This framework pushes cognitive science toward a view of cognition as a property of systems that are larger than isolated individuals. This extends the reach of cognition to encompass a wider cognitive ecology, which includes people’s interactions with each other, as well as their relationships with technology, and other material resources for thinking and action.
I consider rigorous anthropological research to be crucial for the development of cognitive science. One way anthropologists can capture the fine micro-details of multimodal interaction in activity systems, comprised of humans and their technology, is through systematic analysis of digital video (cognitive ethnography).
Background
My PhD investigated knowledge-making and technological innovation in marine science, by studying how a group of molecular parasitologists designed and developed a novel experimental system to discover tools for managing salmon lice (a persistent threat to salmon farming in Norway).

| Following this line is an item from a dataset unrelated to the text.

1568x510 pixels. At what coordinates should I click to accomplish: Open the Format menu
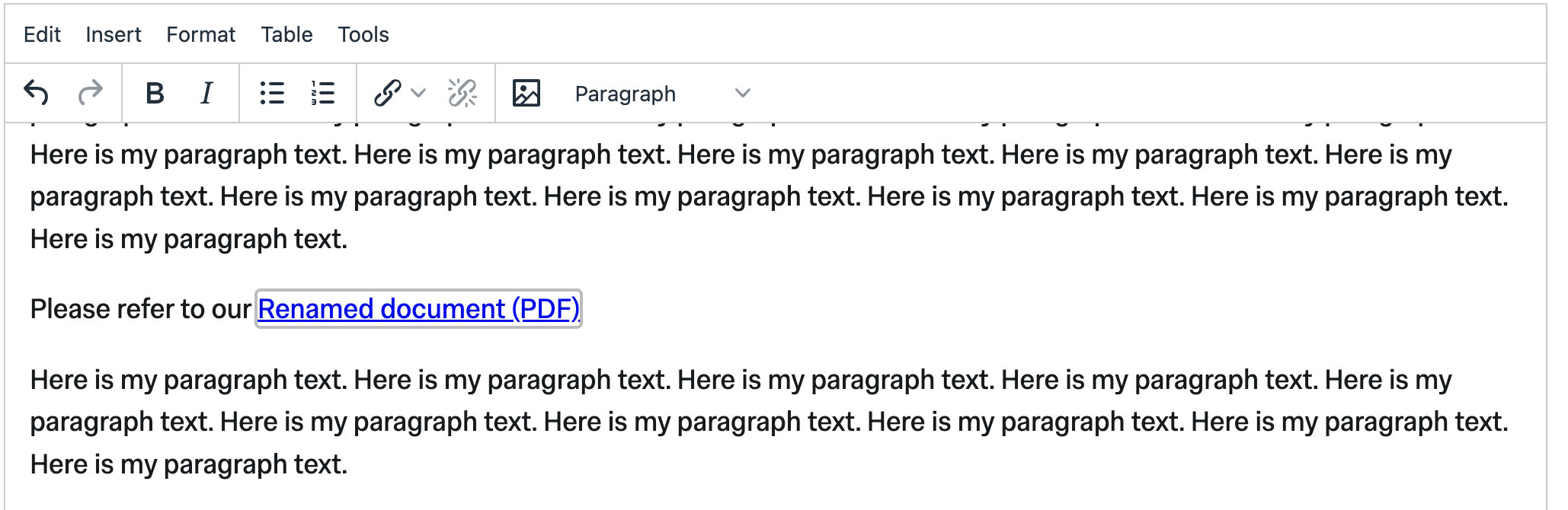(201, 34)
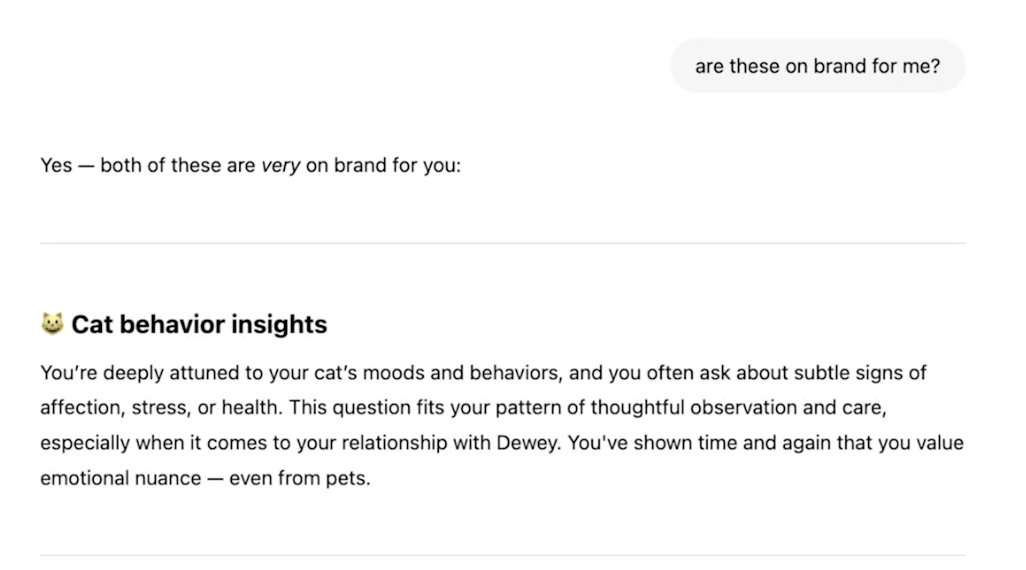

My alma mater is the University of Bergen.
From March 2017 to March 2018, I worked on improving the conditions for local democracy and citizen-participation through novel enabling technologies, in the five municipalities that will constitute the new Ålesund municipal government from 1.1.2020. This work was done in close collaboration with politicians, administrators, and municipal executives.
In 2012, I was as an advisor at the Data Protection Official for Research, at Norwegian Social Science Data Services (NSD). See: http://www.nsd.uib.no/nsd/english/index.html.
My masters degree from 2011 was on the management and politics of forest conservation through protected areas in post-war Lebanon. I did my first ethnographic fieldwork in Lebanon's Shouf Mountains.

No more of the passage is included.